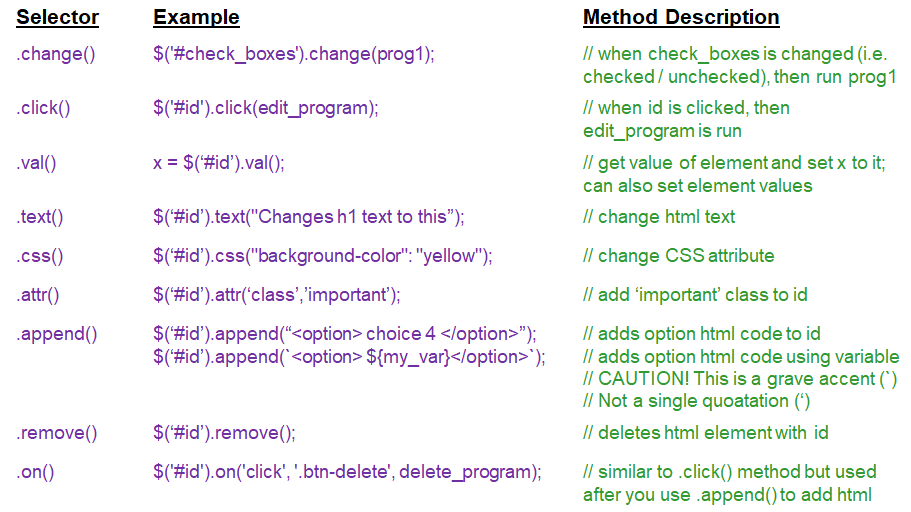Select the .append() selector entry
The image size is (911, 512).
(x=56, y=334)
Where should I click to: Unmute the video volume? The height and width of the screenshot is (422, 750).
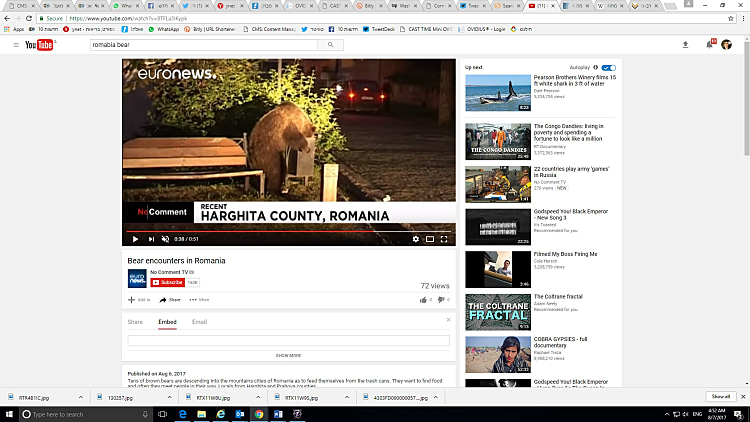coord(165,239)
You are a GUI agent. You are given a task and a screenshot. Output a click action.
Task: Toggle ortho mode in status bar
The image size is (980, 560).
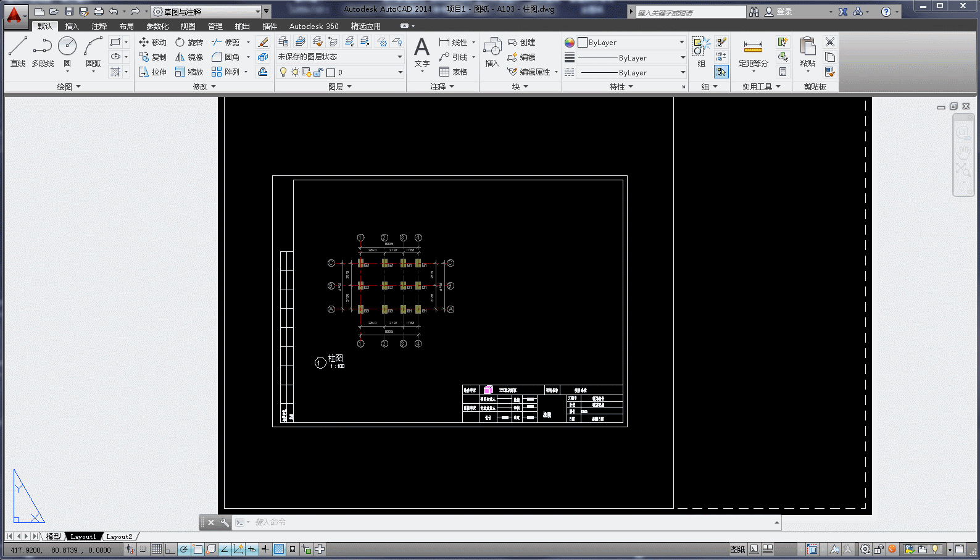(x=170, y=549)
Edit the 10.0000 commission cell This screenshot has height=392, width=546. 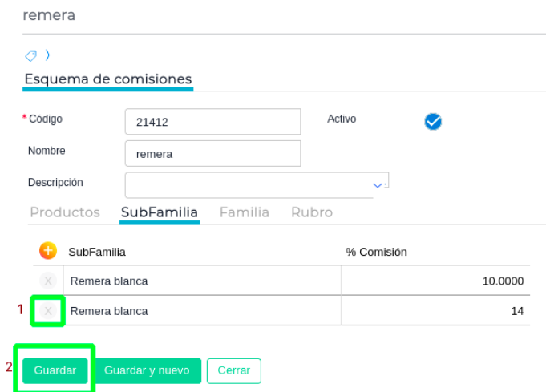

*INSTRUCTIONS TO FOLLOW:*
The copy should begin at the line containing "You are a GUI" and end at the last line of the data above; please restate those lines word for word without the pictures.

*EXERCISE SOLUTION:*
You are a GUI agent. You are given a task and a screenshot. Output a click action.
Task: Toggle ortho mode in status bar
The image size is (980, 560).
(x=170, y=549)
Edit the 10.0000 commission cell This screenshot has height=392, width=546. 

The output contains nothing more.